NUS Graduate School for Integrative Sciences and Engineering, Department of Computer Science, School of Computing, National University of Singapore and Data Mining Department, Institute for Infocomm Research, Singapore.
Bioinformatics. 2011 Nov 1;27(21):2936-43. doi: 10.1093/bioinformatics/btr512. Epub 2011 Sep 7.
Many new methods have recently been proposed for detecting epistatic interactions in GWAS data. There is, however, no in-depth independent comparison of these methods yet.

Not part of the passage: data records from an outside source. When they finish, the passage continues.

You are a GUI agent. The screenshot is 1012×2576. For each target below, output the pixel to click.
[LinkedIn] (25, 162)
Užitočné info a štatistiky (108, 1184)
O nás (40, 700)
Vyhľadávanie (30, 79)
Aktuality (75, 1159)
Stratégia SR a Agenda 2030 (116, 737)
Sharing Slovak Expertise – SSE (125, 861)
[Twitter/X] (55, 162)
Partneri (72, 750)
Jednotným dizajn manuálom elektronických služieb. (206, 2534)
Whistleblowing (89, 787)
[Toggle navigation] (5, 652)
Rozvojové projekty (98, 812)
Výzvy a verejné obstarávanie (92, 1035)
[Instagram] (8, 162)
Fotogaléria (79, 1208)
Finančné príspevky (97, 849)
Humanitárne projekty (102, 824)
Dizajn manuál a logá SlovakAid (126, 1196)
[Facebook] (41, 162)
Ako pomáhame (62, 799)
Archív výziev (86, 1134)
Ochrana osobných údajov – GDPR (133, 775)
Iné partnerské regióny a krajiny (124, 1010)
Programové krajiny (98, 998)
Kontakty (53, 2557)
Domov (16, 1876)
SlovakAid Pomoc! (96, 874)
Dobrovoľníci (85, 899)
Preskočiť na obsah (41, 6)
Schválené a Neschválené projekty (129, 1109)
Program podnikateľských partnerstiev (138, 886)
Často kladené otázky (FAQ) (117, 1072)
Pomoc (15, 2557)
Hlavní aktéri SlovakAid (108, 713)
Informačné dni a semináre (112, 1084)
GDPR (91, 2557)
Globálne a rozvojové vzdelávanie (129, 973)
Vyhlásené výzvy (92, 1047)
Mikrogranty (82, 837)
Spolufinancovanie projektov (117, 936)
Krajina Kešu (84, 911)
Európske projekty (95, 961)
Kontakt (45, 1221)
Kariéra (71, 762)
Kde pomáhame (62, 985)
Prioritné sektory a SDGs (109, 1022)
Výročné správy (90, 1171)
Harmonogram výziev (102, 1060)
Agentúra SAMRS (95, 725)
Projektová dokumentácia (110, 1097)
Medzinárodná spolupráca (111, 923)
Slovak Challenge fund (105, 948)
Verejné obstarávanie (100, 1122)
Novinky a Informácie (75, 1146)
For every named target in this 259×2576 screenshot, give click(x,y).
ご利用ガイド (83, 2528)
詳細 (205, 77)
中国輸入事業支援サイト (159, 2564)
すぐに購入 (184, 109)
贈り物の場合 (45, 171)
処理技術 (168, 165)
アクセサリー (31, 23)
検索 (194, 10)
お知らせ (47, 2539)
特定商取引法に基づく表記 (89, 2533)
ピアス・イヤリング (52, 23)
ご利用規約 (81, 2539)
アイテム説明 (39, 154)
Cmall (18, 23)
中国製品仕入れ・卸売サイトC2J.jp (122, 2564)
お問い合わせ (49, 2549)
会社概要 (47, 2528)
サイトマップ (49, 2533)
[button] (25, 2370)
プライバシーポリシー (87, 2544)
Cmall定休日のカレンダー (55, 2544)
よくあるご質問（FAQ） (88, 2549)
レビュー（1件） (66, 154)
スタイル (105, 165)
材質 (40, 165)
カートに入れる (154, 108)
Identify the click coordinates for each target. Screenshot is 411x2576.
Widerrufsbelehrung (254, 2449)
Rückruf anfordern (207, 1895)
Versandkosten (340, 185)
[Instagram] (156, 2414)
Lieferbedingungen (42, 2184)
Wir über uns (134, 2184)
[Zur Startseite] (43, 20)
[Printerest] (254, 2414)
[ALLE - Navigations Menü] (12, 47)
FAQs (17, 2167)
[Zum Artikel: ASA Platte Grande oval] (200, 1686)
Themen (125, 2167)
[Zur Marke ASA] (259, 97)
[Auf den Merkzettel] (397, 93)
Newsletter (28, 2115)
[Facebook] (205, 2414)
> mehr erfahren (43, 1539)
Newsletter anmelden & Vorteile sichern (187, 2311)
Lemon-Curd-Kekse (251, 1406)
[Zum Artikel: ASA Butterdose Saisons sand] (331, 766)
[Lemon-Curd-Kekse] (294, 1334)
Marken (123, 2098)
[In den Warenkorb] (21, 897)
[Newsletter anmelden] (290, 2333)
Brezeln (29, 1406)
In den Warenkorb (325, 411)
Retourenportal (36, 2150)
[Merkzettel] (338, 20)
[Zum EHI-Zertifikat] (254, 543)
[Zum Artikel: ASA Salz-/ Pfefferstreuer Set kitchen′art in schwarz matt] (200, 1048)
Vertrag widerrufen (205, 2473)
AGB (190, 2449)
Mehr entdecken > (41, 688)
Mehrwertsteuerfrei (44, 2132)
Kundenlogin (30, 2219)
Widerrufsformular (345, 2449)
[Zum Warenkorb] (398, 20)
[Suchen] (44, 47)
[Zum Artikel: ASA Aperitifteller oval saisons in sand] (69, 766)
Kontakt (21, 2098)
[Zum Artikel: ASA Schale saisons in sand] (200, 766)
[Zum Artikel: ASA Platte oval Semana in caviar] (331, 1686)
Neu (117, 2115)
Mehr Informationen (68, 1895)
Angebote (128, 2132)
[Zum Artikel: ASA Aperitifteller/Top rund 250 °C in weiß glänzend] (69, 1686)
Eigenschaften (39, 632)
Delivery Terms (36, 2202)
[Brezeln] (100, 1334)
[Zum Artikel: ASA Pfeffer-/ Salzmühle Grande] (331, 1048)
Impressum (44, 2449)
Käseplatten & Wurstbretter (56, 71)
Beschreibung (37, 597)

Five recent methods-TEAM, BOOST, SNPHarvester, SNPRuler and Screen and Clean (SC)-are evaluated here in terms of power, type-1 error rate, scalability and completeness. In terms of power, TEAM performs best on data with main effect and BOOST performs best on data without main effect. In terms of type-1 error rate, TEAM and BOOST have higher type-1 error rates than SNPRuler and SNPHarvester. SC does not control type-1 error rate well. In terms of scalability, we tested the five methods using a dataset with 100 000 SNPs on a 64 bit Ubuntu system, with Intel (R) Xeon(R) CPU 2.66 GHz, 16 GB memory. TEAM takes ~36 days to finish and SNPRuler reports heap allocation problems. BOOST scales up to 100 000 SNPs and the cost is much lower than that of TEAM. SC and SNPHarvester are the most scalable. In terms of completeness, we study how frequently the pruning techniques employed by these methods incorrectly prune away the most significant epistatic interactions. We find that, on average, 20% of datasets without main effect and 60% of datasets with main effect are pruned incorrectly by BOOST, SNPRuler and SNPHarvester.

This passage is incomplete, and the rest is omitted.